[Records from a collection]
#####

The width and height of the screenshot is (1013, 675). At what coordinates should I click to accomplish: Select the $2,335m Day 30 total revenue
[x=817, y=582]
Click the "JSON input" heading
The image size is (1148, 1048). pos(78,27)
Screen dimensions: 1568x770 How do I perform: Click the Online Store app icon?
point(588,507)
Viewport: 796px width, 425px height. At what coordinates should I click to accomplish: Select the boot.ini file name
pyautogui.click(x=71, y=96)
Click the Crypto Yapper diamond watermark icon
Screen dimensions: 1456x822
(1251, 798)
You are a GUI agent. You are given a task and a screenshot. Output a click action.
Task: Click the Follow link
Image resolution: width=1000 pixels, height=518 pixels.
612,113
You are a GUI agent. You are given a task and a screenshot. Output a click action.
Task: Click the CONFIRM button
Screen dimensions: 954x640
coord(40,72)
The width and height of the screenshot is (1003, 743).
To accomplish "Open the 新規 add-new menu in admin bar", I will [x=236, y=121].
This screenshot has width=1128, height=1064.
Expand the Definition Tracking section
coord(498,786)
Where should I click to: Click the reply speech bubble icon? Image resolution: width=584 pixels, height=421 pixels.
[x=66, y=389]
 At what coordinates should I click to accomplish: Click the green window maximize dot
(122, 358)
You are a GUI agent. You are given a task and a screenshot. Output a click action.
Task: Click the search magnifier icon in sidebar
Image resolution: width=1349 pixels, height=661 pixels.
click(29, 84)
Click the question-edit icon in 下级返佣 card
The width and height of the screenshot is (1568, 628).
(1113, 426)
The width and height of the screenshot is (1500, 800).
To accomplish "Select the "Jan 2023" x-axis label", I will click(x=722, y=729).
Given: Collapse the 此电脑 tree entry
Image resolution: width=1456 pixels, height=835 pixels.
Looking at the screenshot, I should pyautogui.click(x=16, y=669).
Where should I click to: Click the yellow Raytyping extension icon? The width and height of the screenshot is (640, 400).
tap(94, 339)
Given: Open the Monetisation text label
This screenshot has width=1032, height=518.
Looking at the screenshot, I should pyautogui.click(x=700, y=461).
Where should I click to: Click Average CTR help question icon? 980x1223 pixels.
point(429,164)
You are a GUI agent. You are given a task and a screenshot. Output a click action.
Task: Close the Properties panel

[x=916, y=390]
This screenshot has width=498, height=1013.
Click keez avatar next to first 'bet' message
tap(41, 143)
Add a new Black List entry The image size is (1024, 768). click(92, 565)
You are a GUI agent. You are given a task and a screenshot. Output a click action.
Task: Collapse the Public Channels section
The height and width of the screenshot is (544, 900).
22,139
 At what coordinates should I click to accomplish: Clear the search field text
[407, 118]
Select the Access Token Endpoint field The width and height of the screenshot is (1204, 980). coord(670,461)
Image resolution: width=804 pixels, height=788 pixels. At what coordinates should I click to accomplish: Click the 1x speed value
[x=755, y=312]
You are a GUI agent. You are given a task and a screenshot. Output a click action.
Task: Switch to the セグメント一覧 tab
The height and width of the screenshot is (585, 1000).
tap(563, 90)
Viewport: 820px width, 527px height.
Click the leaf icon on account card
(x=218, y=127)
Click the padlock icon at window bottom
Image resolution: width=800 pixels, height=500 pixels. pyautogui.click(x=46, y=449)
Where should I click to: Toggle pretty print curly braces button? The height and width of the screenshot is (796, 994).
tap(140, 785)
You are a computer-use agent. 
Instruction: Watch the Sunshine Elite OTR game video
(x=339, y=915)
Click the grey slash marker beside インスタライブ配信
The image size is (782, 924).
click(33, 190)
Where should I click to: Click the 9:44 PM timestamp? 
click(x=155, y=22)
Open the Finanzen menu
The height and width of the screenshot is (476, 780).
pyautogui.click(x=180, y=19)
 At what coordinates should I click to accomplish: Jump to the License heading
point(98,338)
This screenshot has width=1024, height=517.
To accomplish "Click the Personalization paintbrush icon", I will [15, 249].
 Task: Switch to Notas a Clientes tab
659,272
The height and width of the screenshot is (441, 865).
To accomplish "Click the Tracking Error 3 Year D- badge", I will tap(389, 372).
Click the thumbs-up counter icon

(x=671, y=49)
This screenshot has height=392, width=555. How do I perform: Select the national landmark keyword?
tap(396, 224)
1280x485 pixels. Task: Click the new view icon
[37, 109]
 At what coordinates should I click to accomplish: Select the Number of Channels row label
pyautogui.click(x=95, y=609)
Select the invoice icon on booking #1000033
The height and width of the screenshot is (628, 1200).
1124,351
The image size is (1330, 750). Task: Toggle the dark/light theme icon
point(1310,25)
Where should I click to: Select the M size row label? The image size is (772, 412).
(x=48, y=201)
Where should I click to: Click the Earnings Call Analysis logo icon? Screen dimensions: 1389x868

#####

What you need to do. Please output all of the entries without changing a single character.

Result for this task.
The width and height of the screenshot is (1013, 675). At what coordinates should I click to accomplish: Select the $2,335m Day 30 total revenue
[x=817, y=582]
Click the "JSON input" heading
The image size is (1148, 1048). pos(78,27)
Screen dimensions: 1568x770 How do I perform: Click the Online Store app icon?
point(588,507)
Viewport: 796px width, 425px height. At what coordinates should I click to accomplish: Select the boot.ini file name
pyautogui.click(x=71, y=96)
Click the Crypto Yapper diamond watermark icon
Screen dimensions: 1456x822
(1251, 798)
You are a GUI agent. You are given a task and a screenshot. Output a click action.
Task: Click the Follow link
Image resolution: width=1000 pixels, height=518 pixels.
612,113
You are a GUI agent. You are given a task and a screenshot. Output a click action.
Task: Click the CONFIRM button
Screen dimensions: 954x640
coord(40,72)
The width and height of the screenshot is (1003, 743).
To accomplish "Open the 新規 add-new menu in admin bar", I will [x=236, y=121].
This screenshot has width=1128, height=1064.
Expand the Definition Tracking section
coord(498,786)
Where should I click to: Click the reply speech bubble icon? Image resolution: width=584 pixels, height=421 pixels.
[x=66, y=389]
 At what coordinates should I click to accomplish: Click the green window maximize dot
(122, 358)
You are a GUI agent. You are given a task and a screenshot. Output a click action.
Task: Click the search magnifier icon in sidebar
Image resolution: width=1349 pixels, height=661 pixels.
click(29, 84)
Click the question-edit icon in 下级返佣 card
The width and height of the screenshot is (1568, 628).
(1113, 426)
The width and height of the screenshot is (1500, 800).
To accomplish "Select the "Jan 2023" x-axis label", I will click(x=722, y=729).
Given: Collapse the 此电脑 tree entry
Image resolution: width=1456 pixels, height=835 pixels.
Looking at the screenshot, I should pyautogui.click(x=16, y=669).
Where should I click to: Click the yellow Raytyping extension icon? The width and height of the screenshot is (640, 400).
tap(94, 339)
Given: Open the Monetisation text label
This screenshot has width=1032, height=518.
Looking at the screenshot, I should pyautogui.click(x=700, y=461).
Where should I click to: Click Average CTR help question icon? 980x1223 pixels.
point(429,164)
You are a GUI agent. You are given a task and a screenshot. Output a click action.
Task: Close the Properties panel

[x=916, y=390]
This screenshot has width=498, height=1013.
Click keez avatar next to first 'bet' message
tap(41, 143)
Add a new Black List entry The image size is (1024, 768). click(92, 565)
You are a GUI agent. You are given a task and a screenshot. Output a click action.
Task: Collapse the Public Channels section
The height and width of the screenshot is (544, 900).
22,139
 At what coordinates should I click to accomplish: Clear the search field text
[407, 118]
Select the Access Token Endpoint field The width and height of the screenshot is (1204, 980). coord(670,461)
Image resolution: width=804 pixels, height=788 pixels. At what coordinates should I click to accomplish: Click the 1x speed value
[x=755, y=312]
You are a GUI agent. You are given a task and a screenshot. Output a click action.
Task: Switch to the セグメント一覧 tab
The height and width of the screenshot is (585, 1000).
tap(563, 90)
Viewport: 820px width, 527px height.
Click the leaf icon on account card
(x=218, y=127)
Click the padlock icon at window bottom
Image resolution: width=800 pixels, height=500 pixels. pyautogui.click(x=46, y=449)
Where should I click to: Toggle pretty print curly braces button? The height and width of the screenshot is (796, 994).
tap(140, 785)
You are a computer-use agent. 
Instruction: Watch the Sunshine Elite OTR game video
(x=339, y=915)
Click the grey slash marker beside インスタライブ配信
The image size is (782, 924).
click(33, 190)
Where should I click to: Click the 9:44 PM timestamp? 
click(x=155, y=22)
Open the Finanzen menu
The height and width of the screenshot is (476, 780).
pyautogui.click(x=180, y=19)
 At what coordinates should I click to accomplish: Jump to the License heading
point(98,338)
This screenshot has width=1024, height=517.
To accomplish "Click the Personalization paintbrush icon", I will [15, 249].
 Task: Switch to Notas a Clientes tab
659,272
The height and width of the screenshot is (441, 865).
To accomplish "Click the Tracking Error 3 Year D- badge", I will tap(389, 372).
Click the thumbs-up counter icon

(x=671, y=49)
This screenshot has height=392, width=555. How do I perform: Select the national landmark keyword?
tap(396, 224)
1280x485 pixels. Task: Click the new view icon
[37, 109]
 At what coordinates should I click to accomplish: Select the Number of Channels row label
pyautogui.click(x=95, y=609)
Select the invoice icon on booking #1000033
The height and width of the screenshot is (628, 1200).
1124,351
The image size is (1330, 750). Task: Toggle the dark/light theme icon
point(1310,25)
Where should I click to: Select the M size row label? The image size is (772, 412).
(x=48, y=201)
Where should I click to: Click the Earnings Call Analysis logo icon? Screen dimensions: 1389x868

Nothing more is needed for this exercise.